> **Activity**: Using the records below, find how many lines hold the word "agent" and reply with only that number.

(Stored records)

═══

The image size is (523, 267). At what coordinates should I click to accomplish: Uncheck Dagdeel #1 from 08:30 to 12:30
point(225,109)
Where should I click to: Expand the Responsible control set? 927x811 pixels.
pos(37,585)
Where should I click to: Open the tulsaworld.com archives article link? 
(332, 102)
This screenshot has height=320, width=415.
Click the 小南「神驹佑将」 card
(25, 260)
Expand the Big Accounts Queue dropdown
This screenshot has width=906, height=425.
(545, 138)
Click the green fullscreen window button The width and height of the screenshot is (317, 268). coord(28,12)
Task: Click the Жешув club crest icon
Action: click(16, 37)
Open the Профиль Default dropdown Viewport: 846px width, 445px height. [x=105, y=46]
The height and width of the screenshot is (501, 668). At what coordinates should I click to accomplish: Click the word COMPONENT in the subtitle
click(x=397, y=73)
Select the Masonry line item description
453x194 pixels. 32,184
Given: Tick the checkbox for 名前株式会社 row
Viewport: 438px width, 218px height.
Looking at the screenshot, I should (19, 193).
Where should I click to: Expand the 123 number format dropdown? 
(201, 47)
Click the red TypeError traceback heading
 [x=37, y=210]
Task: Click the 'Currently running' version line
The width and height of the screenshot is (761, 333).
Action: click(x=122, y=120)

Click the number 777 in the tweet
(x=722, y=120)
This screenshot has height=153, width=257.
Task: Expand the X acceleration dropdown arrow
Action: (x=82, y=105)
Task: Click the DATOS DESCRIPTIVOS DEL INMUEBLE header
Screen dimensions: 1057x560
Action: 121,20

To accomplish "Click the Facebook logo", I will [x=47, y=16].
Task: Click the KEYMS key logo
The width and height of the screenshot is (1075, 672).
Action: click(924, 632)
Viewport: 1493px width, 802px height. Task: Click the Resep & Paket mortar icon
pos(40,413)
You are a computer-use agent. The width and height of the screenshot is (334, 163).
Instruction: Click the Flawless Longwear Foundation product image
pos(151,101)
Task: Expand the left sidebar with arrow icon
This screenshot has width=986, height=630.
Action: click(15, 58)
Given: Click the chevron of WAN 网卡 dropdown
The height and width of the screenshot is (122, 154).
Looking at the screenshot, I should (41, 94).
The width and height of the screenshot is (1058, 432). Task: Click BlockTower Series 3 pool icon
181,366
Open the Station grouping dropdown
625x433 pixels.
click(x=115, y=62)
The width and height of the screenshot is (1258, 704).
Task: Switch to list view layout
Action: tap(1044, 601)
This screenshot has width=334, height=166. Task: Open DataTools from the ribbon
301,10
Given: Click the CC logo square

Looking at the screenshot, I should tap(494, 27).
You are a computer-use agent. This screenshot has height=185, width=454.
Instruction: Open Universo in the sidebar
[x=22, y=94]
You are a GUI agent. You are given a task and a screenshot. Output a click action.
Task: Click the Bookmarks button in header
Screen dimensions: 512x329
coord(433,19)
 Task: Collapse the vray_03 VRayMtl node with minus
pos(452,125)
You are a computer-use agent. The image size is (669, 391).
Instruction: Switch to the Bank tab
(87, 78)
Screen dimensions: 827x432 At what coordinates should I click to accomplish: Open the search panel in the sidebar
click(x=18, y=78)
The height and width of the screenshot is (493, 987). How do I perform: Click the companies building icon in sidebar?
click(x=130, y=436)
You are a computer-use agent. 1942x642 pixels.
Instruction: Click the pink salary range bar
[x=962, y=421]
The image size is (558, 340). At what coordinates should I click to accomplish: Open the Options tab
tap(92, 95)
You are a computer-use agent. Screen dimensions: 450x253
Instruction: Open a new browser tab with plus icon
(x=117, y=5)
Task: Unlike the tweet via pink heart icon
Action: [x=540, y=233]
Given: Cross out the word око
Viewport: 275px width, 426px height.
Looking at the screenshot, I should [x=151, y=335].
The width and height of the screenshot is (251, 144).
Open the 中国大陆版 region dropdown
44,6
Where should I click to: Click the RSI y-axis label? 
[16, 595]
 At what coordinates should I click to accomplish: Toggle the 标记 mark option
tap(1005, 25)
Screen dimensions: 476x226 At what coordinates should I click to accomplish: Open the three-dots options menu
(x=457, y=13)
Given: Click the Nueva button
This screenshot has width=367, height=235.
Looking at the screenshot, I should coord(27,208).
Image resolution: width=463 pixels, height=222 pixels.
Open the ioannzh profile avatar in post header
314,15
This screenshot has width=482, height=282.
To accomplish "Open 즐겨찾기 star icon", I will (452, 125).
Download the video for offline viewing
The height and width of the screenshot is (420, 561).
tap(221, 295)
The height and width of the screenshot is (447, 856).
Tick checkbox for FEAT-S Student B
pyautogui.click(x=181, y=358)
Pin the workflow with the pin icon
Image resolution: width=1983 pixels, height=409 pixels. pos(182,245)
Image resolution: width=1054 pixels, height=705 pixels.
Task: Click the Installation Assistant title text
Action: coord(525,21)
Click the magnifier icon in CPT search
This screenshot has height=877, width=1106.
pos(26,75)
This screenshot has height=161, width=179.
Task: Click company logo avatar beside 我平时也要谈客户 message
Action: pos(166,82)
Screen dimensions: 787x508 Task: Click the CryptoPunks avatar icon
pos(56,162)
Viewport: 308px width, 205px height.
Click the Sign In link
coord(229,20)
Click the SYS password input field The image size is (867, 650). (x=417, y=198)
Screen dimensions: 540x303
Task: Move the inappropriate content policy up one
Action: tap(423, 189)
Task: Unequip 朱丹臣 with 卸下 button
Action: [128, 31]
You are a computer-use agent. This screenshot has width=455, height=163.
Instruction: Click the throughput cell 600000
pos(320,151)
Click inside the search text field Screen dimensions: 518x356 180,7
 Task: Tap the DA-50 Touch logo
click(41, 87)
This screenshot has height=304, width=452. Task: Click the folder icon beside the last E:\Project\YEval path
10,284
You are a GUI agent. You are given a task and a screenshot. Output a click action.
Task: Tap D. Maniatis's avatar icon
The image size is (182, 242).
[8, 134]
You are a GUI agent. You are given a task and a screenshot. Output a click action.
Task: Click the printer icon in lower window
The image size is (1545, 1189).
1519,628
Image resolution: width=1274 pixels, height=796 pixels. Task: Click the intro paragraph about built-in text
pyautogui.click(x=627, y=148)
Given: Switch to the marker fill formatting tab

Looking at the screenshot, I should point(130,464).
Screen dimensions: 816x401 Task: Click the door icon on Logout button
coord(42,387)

═══

> **Task result**: 9